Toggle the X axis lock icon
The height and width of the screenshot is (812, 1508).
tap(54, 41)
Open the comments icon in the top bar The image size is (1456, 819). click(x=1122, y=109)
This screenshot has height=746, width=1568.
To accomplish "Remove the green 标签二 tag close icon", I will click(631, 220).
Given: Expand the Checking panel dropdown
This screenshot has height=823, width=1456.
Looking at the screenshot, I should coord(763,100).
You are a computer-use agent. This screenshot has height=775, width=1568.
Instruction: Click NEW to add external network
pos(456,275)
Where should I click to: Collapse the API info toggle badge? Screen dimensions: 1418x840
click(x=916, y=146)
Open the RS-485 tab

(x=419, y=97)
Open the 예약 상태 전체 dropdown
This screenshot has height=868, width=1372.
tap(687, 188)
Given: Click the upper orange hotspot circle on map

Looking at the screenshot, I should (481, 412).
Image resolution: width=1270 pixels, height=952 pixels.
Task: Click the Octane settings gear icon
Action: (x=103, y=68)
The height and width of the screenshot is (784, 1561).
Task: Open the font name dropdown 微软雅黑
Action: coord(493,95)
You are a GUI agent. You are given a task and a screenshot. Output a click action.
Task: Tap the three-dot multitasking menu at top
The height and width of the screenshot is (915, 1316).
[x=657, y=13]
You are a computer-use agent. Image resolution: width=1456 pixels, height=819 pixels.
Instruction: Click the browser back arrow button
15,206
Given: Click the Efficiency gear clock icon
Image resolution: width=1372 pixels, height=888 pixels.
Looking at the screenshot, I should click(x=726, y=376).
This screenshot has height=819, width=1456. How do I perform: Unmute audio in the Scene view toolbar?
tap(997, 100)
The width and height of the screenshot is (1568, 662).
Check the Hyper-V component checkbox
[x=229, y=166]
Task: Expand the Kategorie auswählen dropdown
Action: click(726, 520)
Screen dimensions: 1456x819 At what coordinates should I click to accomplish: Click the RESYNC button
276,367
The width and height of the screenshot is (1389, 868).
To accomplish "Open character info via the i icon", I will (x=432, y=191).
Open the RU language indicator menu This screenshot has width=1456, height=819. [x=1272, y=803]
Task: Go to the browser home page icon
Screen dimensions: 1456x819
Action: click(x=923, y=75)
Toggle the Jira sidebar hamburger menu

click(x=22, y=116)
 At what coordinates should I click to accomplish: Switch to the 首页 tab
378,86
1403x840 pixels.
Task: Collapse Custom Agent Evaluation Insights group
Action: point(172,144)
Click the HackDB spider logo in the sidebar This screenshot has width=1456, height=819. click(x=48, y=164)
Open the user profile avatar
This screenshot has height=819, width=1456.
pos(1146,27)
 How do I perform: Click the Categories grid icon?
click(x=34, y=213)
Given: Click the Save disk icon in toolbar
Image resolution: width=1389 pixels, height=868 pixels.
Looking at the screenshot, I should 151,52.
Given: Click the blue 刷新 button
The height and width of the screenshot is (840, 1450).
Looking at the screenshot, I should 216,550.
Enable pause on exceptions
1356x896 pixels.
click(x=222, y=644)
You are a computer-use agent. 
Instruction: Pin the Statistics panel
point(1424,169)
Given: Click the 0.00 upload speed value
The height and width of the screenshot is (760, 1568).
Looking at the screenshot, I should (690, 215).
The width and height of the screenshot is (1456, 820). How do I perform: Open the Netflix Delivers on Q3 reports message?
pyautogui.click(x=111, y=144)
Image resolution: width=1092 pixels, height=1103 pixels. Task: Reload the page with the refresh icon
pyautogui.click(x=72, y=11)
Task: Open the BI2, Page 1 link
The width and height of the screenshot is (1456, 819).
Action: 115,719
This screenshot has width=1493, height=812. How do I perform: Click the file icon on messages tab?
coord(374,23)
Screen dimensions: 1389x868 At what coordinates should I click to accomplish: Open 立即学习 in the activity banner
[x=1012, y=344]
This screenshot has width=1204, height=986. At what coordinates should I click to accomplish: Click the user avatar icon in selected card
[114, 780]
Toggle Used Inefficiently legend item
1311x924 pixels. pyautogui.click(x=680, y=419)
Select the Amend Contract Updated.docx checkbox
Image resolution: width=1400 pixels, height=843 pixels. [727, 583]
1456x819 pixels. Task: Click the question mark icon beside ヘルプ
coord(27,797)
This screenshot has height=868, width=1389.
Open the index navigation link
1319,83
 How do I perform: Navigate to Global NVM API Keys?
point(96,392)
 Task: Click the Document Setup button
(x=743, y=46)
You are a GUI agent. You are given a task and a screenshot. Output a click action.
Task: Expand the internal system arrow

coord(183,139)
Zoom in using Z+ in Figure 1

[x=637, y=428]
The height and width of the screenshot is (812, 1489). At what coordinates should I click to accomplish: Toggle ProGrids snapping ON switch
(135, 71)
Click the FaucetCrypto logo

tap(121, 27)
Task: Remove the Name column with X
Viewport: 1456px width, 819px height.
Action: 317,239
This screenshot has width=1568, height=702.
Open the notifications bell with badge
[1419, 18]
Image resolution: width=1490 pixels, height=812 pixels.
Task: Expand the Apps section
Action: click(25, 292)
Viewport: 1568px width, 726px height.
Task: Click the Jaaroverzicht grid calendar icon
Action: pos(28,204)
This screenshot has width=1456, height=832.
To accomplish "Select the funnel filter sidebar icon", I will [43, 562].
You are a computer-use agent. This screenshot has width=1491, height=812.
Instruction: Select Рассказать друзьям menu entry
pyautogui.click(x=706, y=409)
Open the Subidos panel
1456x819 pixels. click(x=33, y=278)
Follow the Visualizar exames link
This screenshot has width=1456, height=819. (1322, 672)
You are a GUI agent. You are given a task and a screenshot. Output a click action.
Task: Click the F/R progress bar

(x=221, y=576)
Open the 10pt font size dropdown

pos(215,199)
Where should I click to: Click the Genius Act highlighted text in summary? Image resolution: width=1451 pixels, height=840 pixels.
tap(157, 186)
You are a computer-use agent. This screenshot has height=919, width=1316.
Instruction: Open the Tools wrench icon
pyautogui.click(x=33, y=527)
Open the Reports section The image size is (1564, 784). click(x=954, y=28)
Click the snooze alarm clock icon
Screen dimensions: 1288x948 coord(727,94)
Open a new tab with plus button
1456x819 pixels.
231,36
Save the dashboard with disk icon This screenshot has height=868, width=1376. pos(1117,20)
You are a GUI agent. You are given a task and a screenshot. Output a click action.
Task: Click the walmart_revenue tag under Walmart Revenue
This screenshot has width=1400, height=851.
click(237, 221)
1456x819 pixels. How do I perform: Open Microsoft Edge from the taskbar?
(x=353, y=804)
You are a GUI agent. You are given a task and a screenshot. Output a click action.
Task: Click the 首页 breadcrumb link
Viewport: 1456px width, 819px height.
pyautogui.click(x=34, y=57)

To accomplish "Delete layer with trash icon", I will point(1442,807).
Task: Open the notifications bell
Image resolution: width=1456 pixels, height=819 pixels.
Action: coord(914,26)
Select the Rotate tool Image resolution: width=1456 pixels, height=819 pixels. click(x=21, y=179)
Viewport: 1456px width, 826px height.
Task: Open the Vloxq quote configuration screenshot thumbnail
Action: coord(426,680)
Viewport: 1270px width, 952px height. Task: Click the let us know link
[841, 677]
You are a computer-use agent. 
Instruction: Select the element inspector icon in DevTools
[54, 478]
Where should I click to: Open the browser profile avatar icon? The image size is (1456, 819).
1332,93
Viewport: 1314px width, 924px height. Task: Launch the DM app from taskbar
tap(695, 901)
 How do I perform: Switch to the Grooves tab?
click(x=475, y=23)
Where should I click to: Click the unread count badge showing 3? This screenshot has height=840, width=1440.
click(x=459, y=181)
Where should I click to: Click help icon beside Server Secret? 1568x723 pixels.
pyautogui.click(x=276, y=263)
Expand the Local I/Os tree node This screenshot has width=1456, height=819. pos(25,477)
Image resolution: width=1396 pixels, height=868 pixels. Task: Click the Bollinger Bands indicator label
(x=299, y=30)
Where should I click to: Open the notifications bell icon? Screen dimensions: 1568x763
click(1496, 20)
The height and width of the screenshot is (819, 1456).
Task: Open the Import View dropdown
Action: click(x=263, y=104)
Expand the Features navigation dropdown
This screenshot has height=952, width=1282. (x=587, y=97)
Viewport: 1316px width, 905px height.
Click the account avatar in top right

-------

— Work item —
Every line above carrying the word "Save" needs to be shown.

— Response to this exercise —
Given: Click the Save disk icon in toolbar
Save the dashboard with disk icon This screenshot has height=868, width=1376. pos(1117,20)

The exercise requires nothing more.